> [Exercise directions]:
Please, without any pictures, set down exactly the part of the listing below that opens with the line containing "Given: Start voice" and closes with the line containing "You are a GUI".

> [Data for analysis]:
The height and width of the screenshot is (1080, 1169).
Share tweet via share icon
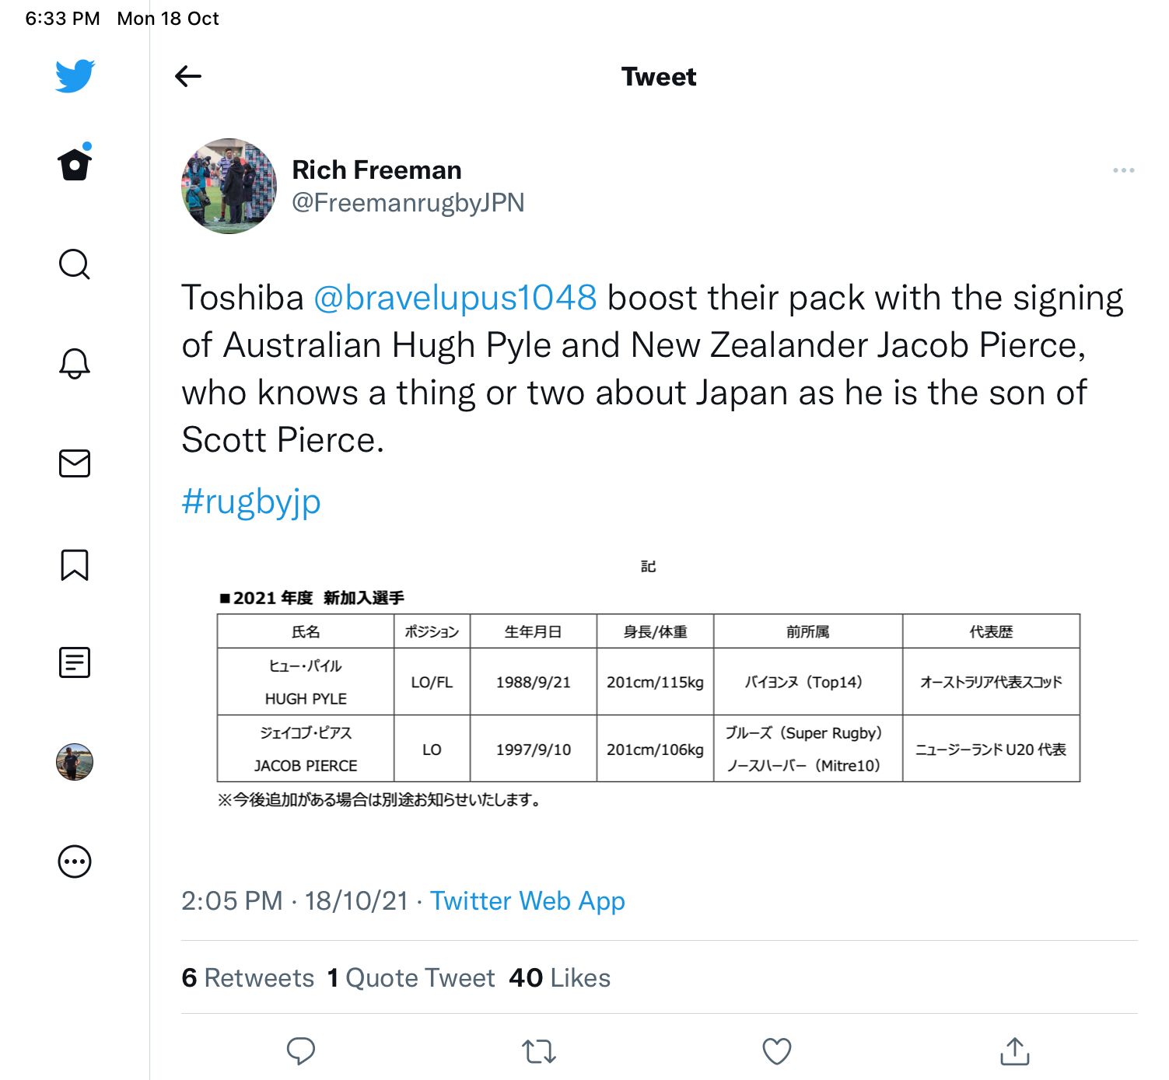pos(1014,1051)
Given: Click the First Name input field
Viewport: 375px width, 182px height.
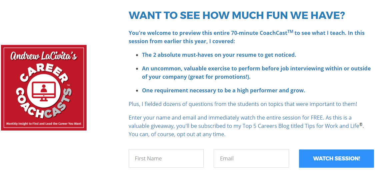Looking at the screenshot, I should pyautogui.click(x=166, y=158).
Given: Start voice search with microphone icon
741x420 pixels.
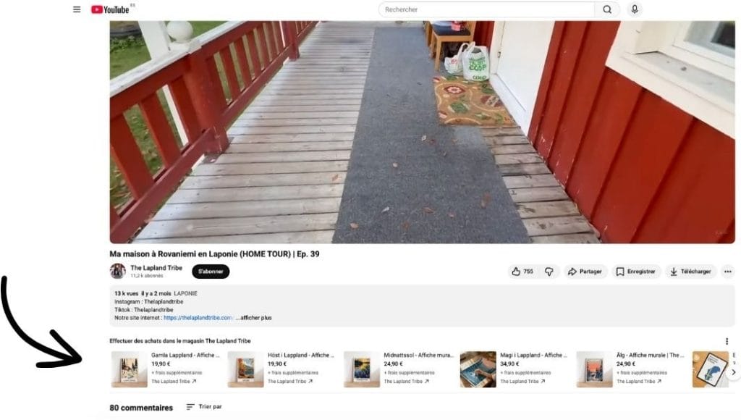Looking at the screenshot, I should tap(635, 9).
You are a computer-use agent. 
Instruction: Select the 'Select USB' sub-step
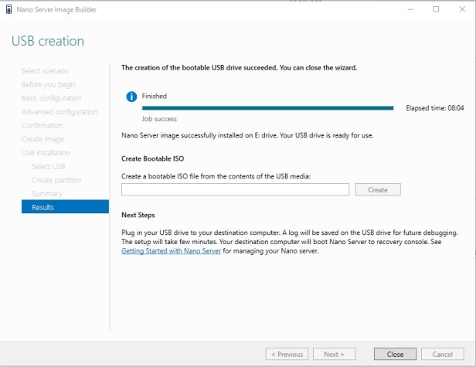[x=49, y=166]
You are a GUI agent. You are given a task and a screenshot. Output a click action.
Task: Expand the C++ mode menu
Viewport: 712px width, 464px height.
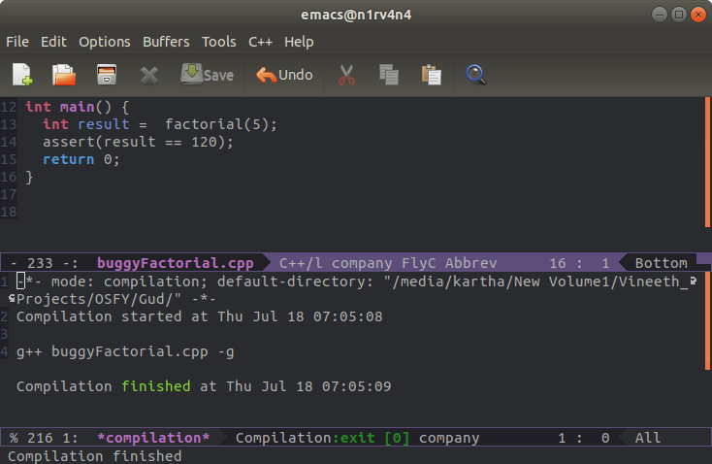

> [Output of the task]:
Given: Start voice search with microphone icon
741x420 pixels.
Looking at the screenshot, I should tap(635, 9).
You are a computer-use agent. 
Instruction: Select the 'Select USB' sub-step
[x=49, y=166]
You are a GUI agent. You are given a task and a screenshot. Output a click action.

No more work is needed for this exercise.